In July 2015, Michelsen replaced Lars Søndergaard as manager of SønderjyskE in the Danish Superliga. after Sønderjyske bought him out of his contract in Skive. In his first season, he took the SønderjyskE into new successful heights and was the coach behind the club's historical 2nd place in the 2015–16 Danish Superliga. He was later named "coach of the year" in 2015 by the Danish Football Association.

Michelsen has been called the "mini Mourinho", as a homage to the Portuguese manager José Mourinho, because of his good tactical skills.

=== Sweden ===
On 30 November 2016, Michelsen agreed terms with Swedish side Hammarby, signing a three-year deal, and effectively joined his new club on 1 January 2017. Hammarby had a promising first half of the 2017 Allsvenskan season, claiming the 6th place in the table after 12 games. During the spring, Hammarby also won both fixtures against fierce rivals AIK (2–1) and Djurgården (3–1). In the second half of the campaign, Hammarby struggled to produce any sort of challenge in the league, and subsequently dropped of in the table. Both manager Jacob Michelsen and several of the players suffered criticism from supporters and pundits as the club eventually finished 9th in Allsvenskan.
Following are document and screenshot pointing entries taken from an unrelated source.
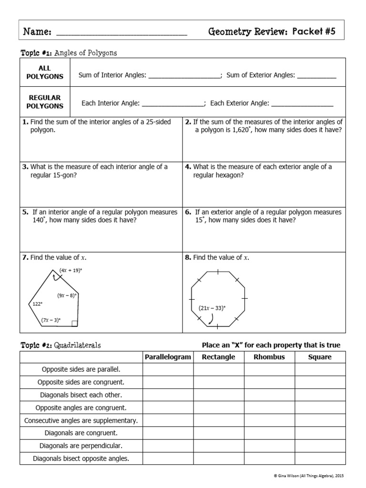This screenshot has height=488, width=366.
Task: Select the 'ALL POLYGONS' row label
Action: tap(45, 72)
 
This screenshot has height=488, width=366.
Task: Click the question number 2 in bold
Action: tap(188, 122)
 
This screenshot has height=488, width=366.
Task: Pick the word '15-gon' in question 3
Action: tap(65, 175)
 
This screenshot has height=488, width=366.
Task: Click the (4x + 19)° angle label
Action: tap(71, 270)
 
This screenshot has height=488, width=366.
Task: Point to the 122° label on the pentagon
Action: tap(37, 303)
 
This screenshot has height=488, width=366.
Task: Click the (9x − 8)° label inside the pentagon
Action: tap(67, 295)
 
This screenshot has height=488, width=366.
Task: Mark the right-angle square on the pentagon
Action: tap(74, 324)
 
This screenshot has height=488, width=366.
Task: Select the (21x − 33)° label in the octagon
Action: tap(212, 308)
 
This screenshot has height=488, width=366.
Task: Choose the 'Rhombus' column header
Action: tap(269, 357)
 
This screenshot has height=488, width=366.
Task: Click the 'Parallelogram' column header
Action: tap(168, 357)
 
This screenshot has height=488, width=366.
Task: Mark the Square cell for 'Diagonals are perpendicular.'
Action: tap(320, 446)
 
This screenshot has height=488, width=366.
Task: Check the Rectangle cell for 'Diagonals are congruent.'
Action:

On 4 January 2018, the board and director of football Jesper Jansson, announced that Hammarby had sacked Michelsen, citing differences regarding the view on transfers and playing style, as well as a disappointing development of the team and its results.

===Norway===
On 9 January 2022, Michelsen was appointed manager of Norwegian Eliteserien club HamKam.

===Women's National Team===
On 4 June 2025, the Danish Football Association presented Michelsen as the new manager for the Denmark women's national team. Michelsen assumed the role on 1 August 2025, following Denmark's participation in the UEFA Women's Euro 2025.